Este consultor político deseja muito sucesso a todos os protagonistas alinhados nesta coluna.

Pequena ajuda

Notas para ajudar o planejamento de campanhas

Este consultor, ancorado em sua vivência, chama a atenção para o planejamento do marketing das campanhas, que abriga estas metas: 1) priorizar questões regionalizadas, localizadas, na esteira de um bairro a bairro, ou seja, fazer a micropolítica; 2) procurar criar um diferencial de imagem, elemento que será a espinha dorsal da candidatura, facilmente captável pelo sistema cognitivo do eleitor; 3) desenvolver uma agenda que seja capaz de proporcionar "onipresença" ao candidato (presença em todos os locais); 4) organizar uma agenda contemplando as áreas de maior densidade e, concentricamente, chegando às áreas de menor densidade eleitoral; 5) entender que eventos menores e multiplicados são mais decisivos que eventos gigantescos e escassos; 6) atentar para despojamento, simplicidade, agilidade, foco para o essencial, mobilidade, propostas fáceis de compreensão e factíveis.
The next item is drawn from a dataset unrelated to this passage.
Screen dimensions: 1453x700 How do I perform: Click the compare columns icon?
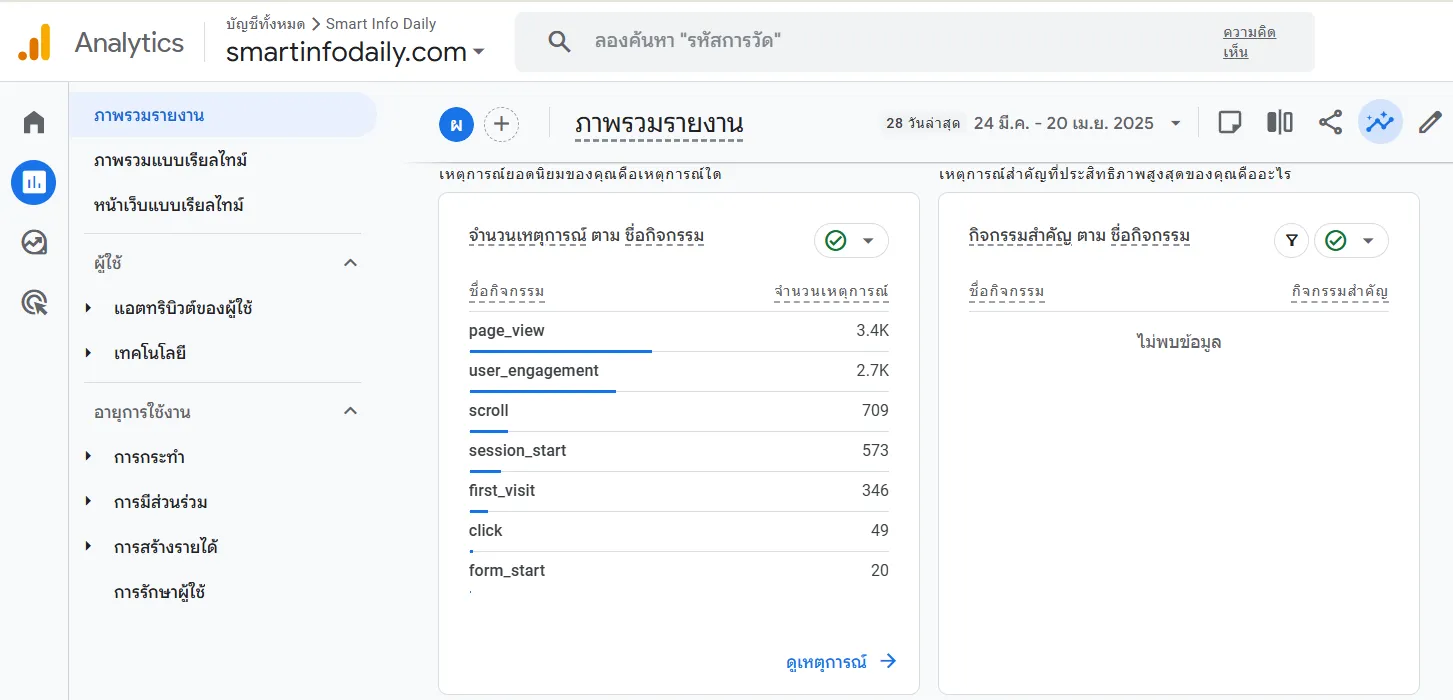(1279, 122)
Esse é um resumido escopo de planejamento.

Marketing: os 5 eixos

Resgato, aqui, os cinco eixos do marketing eleitoral:1) pesquisa; 2) formação do discurso (propostas), 3) comunicação (bateria de meios impressos – jornalísticos e publicitários – e eletrônicos), mídias sociais; 4) articulação política e social e 5) mobilização (encontros, reuniões, passeatas, carreatas, etc.). A mobilização dá vida às campanhas. Energiza os espaços e ambientes. Já a articulação com as entidades organizadas e com os candidatos a vereador manterá os exércitos na vanguarda. A comunicação é a moldura da visibilidade. Principalmente em cidades médias e grandes. Sem ideias, programas, projetos, os eleitores rejeitarão a verborragia. E, para mapear as expectativas, anseios e vontade, urge pesquisar o sistema cognitivo do eleitorado.

Gaudêncio Torquato, Jornalista e Consultor de Marketing Político, é Professor Titular na USP.